Dokumen ->
Jakarta | LIPUTAN9NEWS
Niat dalam ibadah sangat penting dan menjadi barometer bagi keluhuran dan kualitas ibadah itu sendiri. Dalam ajaran Islam, niat adalah inti dari setiap amal ibadah karena niat menentukan apakah suatu ibadah diterima oleh Allah atau tidak. Hal tersebut berlaku dalam setiap jenis ibadah, termasuk puasa.
Niat puasa Ramadan, yang harus dilakukan setiap malam sebelum fajar, bukan hanya sekadar perkataan atau formalitas, tetapi mencerminkan kesungguhan hati dan keikhlasan seorang Muslim dalam menjalankan perintah Allah.
Dengan niat yang tulus, seseorang berkomitmen untuk melaksanakan puasa dengan sepenuh hati, bukan hanya menahan makan dan minum, tetapi juga menjaga diri dari perbuatan yang dapat mengurangi pahala puasa, seperti berbohong, ghibah, atau marah.
Niat yang benar mencerminkan pemahaman bahwa setiap amal ibadah adalah bentuk pengabdian dan ketaatan kepada Allah, yang akan membawa kita pada kedekatan dengan-Nya.

Tugas yang Dikerjakan ->
1. Tuliskan ulang secara persis bagian teks tentang niat puasa dari "Niat yang benar" sampai "pada kedekatan dengan-Nya.".
2. Jawablah pertanyaan ini berdasarkan teks tentang niat puasa.
(a) Kapan niat puasa Ramadan harus dilakukan?
(b) Perbuatan apa saja yang disebut dapat mengurangi pahala puasa?
(c) Menurut ajaran Islam, apa yang ditentukan oleh niat?
Baris-baris sesudah ini merupakan bahan tersendiri yang terpisah dari teks tentang niat puasa.

Informasi yang Ditampilkan ->
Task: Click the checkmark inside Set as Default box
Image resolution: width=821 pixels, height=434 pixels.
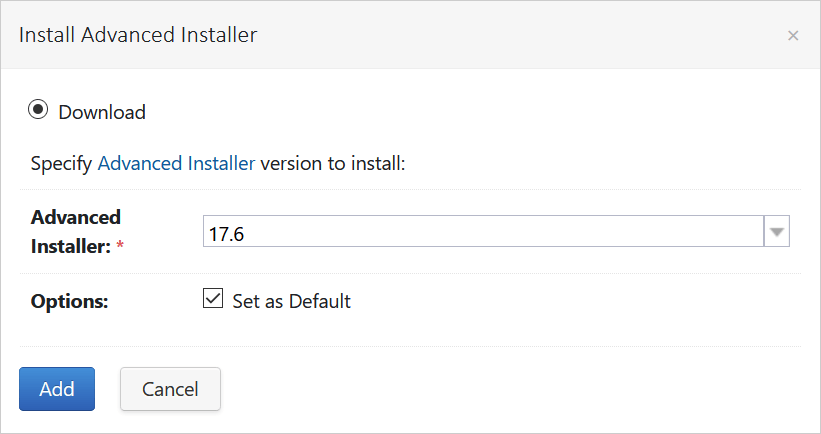Action: point(213,298)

Hasil Akhir ->
1.
Niat yang benar mencerminkan pemahaman bahwa setiap amal ibadah adalah bentuk pengabdian dan ketaatan kepada Allah, yang akan membawa kita pada kedekatan dengan-Nya.

2.
(a) Niat puasa Ramadan harus dilakukan setiap malam sebelum fajar.
(b) Perbuatan itu adalah berbohong, ghibah, atau marah.
(c) Niat menentukan apakah suatu ibadah diterima oleh Allah atau tidak.